She got it from her mama — and vice versa too! Cindy Crawford may be one of the original supermodels, but the former Sports Illustrated swimsuit issue cover girl, 50, insists that Kaia Gerber, who already has a promising career in the industry, imparts plenty of wisdom as well.
"I think we teach each other," Crawford said when Refinery29 UK asked about sharing beauty lessons with her 15-year-old daughter who she shares with husband Rande Gerber. "She's so unafraid of trying new things, partly because of her age, but partly because this generation has access to YouTube videos. She'll come downstairs and be like, 'Look, my makeup is different today.' She reminds me that makeup is supposed to be fun."
But Crawford always reminds Gerber to take care of her skin too. “I think the best thing that she's learned from me, besides to wash it all off every night before you go to bed, is to use good products on your skin,” the Meaningful Beauty cofounder revealed. “You can get away with a very inexpensive eye shadow or lipstick, but make sure what you're putting on your skin is really good. And then, less is more: you don’t want people to say that your makeup looks really good; you want people to say that you look good."
Taking Gerber to go-sees has also shown that fashion isn’t as welcoming to women with curves like yesteryear. "I have a daughter who is entering this world and the expectation is for them to be even thinner now," she continued. "I was always a size 6; I was never super skinny and I never felt bad about it. The photographers that I worked with loved that — Helmut Newton and Herb Ritts — they celebrated a woman’s body. You could have boobs, you could have hips, you could have a little extra flesh. Now the models are expected to so much thinner. That is the biggest change I’ve seen. Some girls are naturally that thin, but a lot of girls are not.”

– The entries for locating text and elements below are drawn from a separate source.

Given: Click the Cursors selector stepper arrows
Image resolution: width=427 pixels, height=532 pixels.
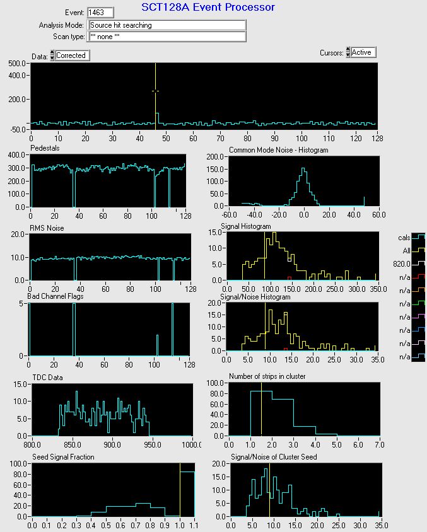Looking at the screenshot, I should point(348,53).
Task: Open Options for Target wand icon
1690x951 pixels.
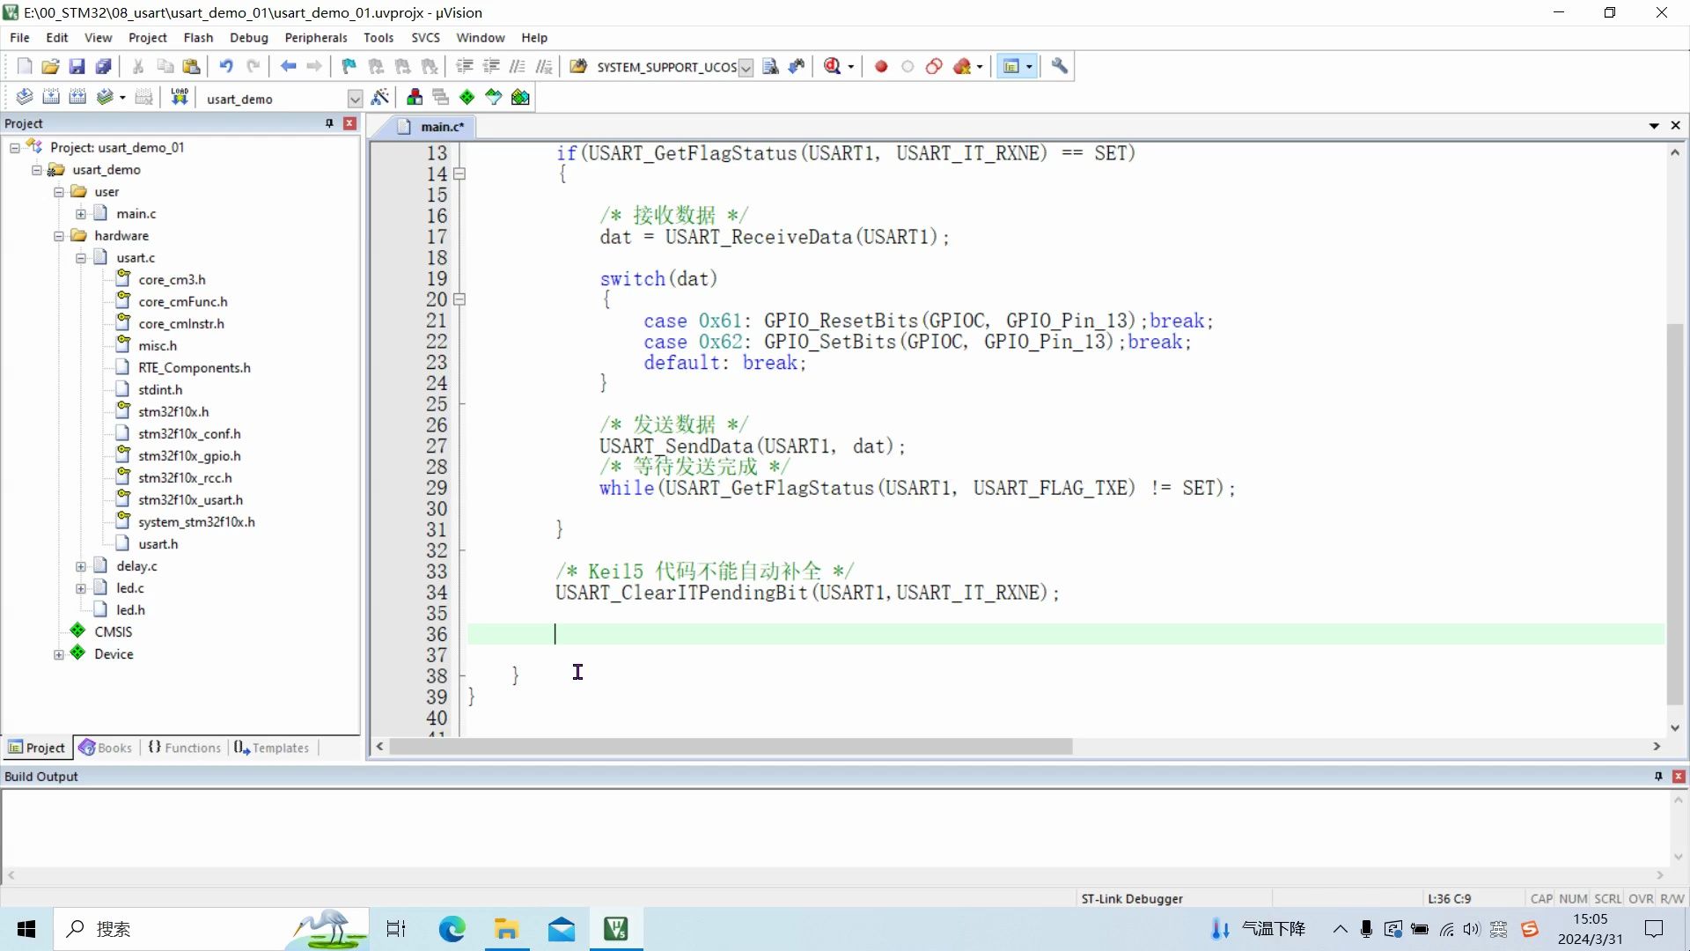Action: pos(380,97)
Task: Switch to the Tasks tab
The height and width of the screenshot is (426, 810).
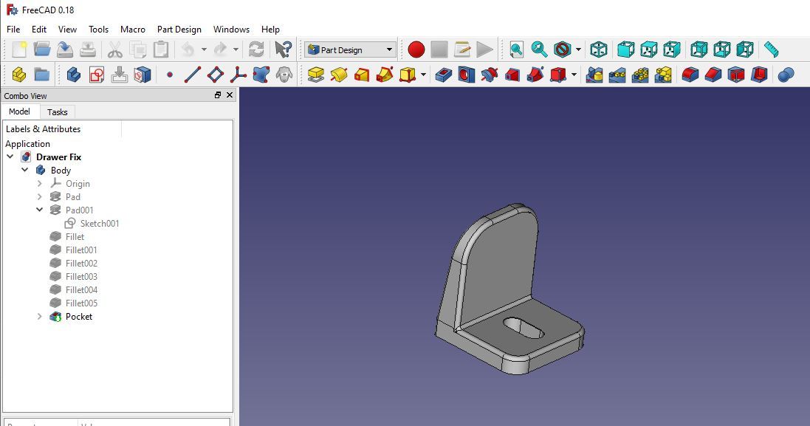Action: coord(58,111)
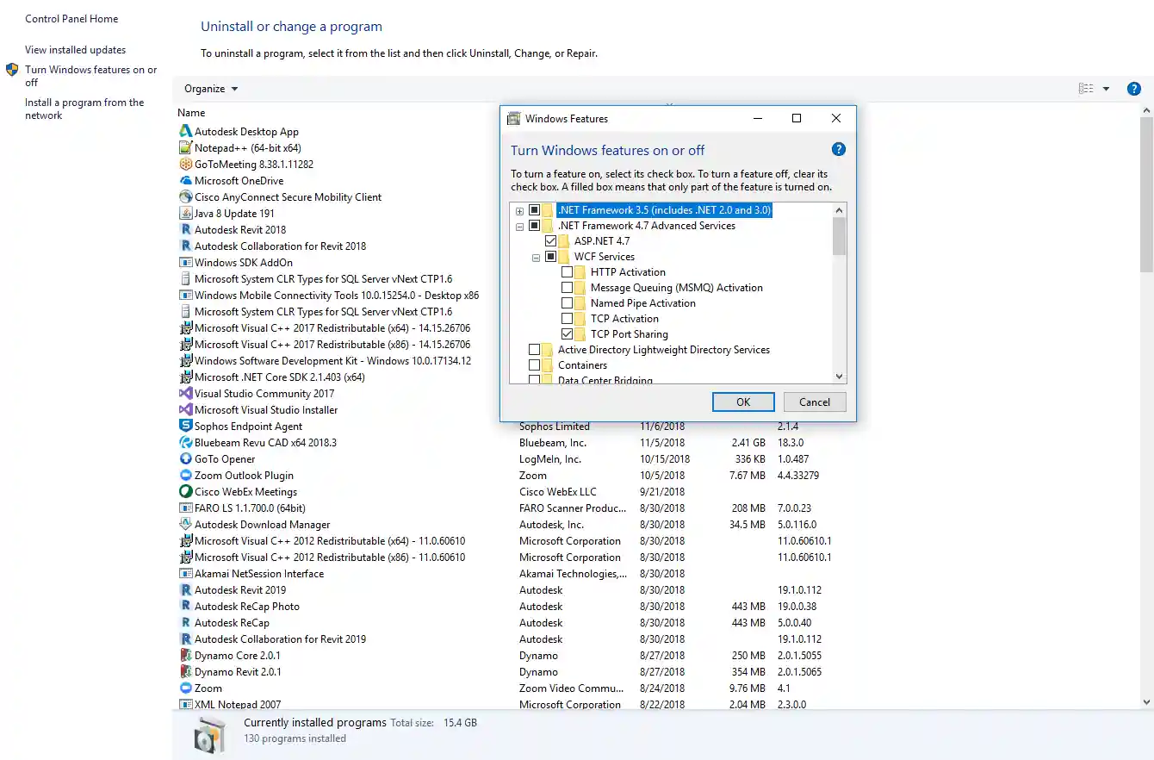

Despite the new-school ideology, the former MTV House of Style host knows that a model body is achieved with good ol’ fashion discipline. "It’s not about looking 20, or looking 30, 40, or 50, it’s about looking like you take care of yourself," she said. "Exercising, eating right, taking care of your skin — that is looking great at every age, and that's the message that I really believe in, partly because I'm getting older. As much as I try to take care of myself I still don't look like my daughter when I wake up in the morning — and I don't want to feel bad about that."